US government procurement spending exceeds $500 billion annually with purchases ranging from office supplies to major weapons systems. Along with potential opportunity, federal government contracts present significant regulatory and compliance challenges for all involved. From a small business considering a subcontracting opportunity on a federal project to a large corporation acquiring a government contractor, federal procurement regulations impact a wide array of commercial parties, including some who have no contractual relationship with the government.

Title 48 of the Code of Federal Regulations, commonly referred to as the Federal Acquisition Regulation (FAR), governs the formation and administration of contracts with the US government. There are also more than 20 FAR supplements that govern procurements made by specific agencies. For example, the Department of Defense FAR Supplement (DFARS) governs most procurements by the Department of Defense, any branch of the US Armed Forces, and the National Aeronautic and Space Agency (48 C.F.R. ch. 2).
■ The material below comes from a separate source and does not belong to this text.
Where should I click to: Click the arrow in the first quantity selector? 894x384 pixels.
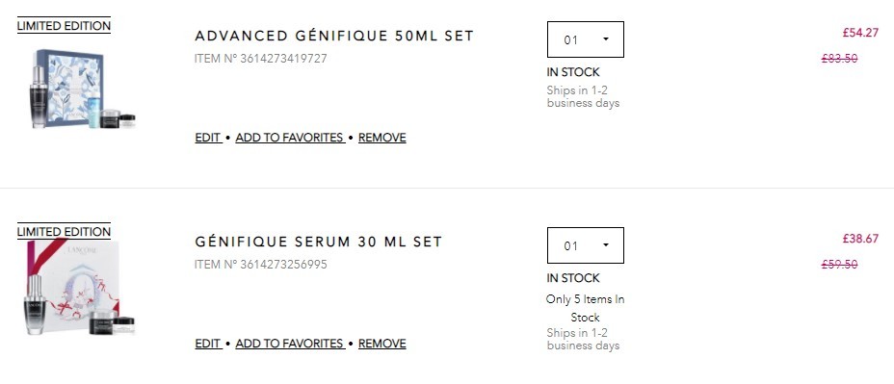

Most types of commercial transactions result from the combined operation of freedom of contract principles and the parties' relative bargaining power, whereby parties freely negotiate and agree to terms for their transaction. However, when entering into an agreement with the federal government, bargaining power is limited. The FAR, related supplements, and other procurement regulations govern virtually every aspect of procurement agreements between private suppliers and the federal government, including:

  • The terms of the agreement between the supplier and the procuring agency.

  • The procurement-award process.

  • Compliance requirements.

  • Performance standards.

Federal government contractors must also consider several other issues that suppliers to private parties do not usually need to consider, including:

  • Cost accounting principles.

  • Domestic preference requirements.

  • Unilateral termination by the procuring agency.
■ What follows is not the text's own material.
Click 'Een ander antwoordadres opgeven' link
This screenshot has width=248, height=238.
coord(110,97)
  • Potential liability exposure when acquiring a federal government contractor.

  • Dispute resolution procedures and requirements (see Bid Protests).

This Toolkit is a collection of resources designed to help federal government contractors and their counsel understand and deal with US federal government procurement regulations, procedures, and compliance. The resources in this Toolkit are limited to federal government contracting and do not address issues relating to contracts with local governments.


Practice Notes

Bid Protests

Competitive bidding is a major method through which federal agencies award procurement opportunities to suppliers. Normally, a procuring agency solicits proposals for a procurement and the opportunity is awarded to the supplier that submits the best proposal (commonly referred to as a bid).
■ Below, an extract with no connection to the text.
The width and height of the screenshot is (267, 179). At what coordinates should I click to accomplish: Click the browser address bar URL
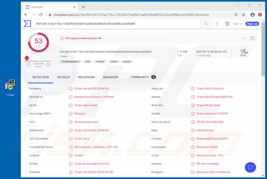pyautogui.click(x=131, y=15)
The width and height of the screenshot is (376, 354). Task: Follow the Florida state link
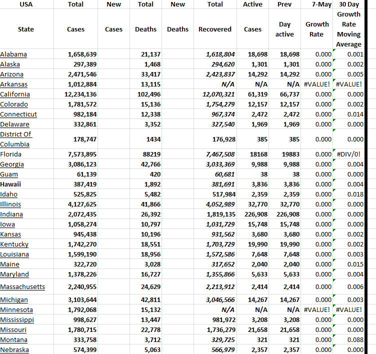pos(12,154)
The competitive bidding process is a source of frequent disputes between disappointed or potential bidders and procuring agencies. These types of disputes, commonly referred to as bid protests, are not resolved through normal litigation at a court of general jurisdiction that would occur if both sides were private parties. Bid protests are resolved through special procedures at special forums. The final three Practice Notes listed below provide an overview of bid protests, listed in descending order of the formality of forum:


Standard Documents




Country Q & A

For a tool that provides answers to common questions about public procurement around the world, including the US, see the Public procurement country Q&A Tool ( www.practicallaw.com/0-521-3360) . For the US-specific answers, see Public procurement in the United States: Overview ( www.practicallaw.com/3-521-7446) .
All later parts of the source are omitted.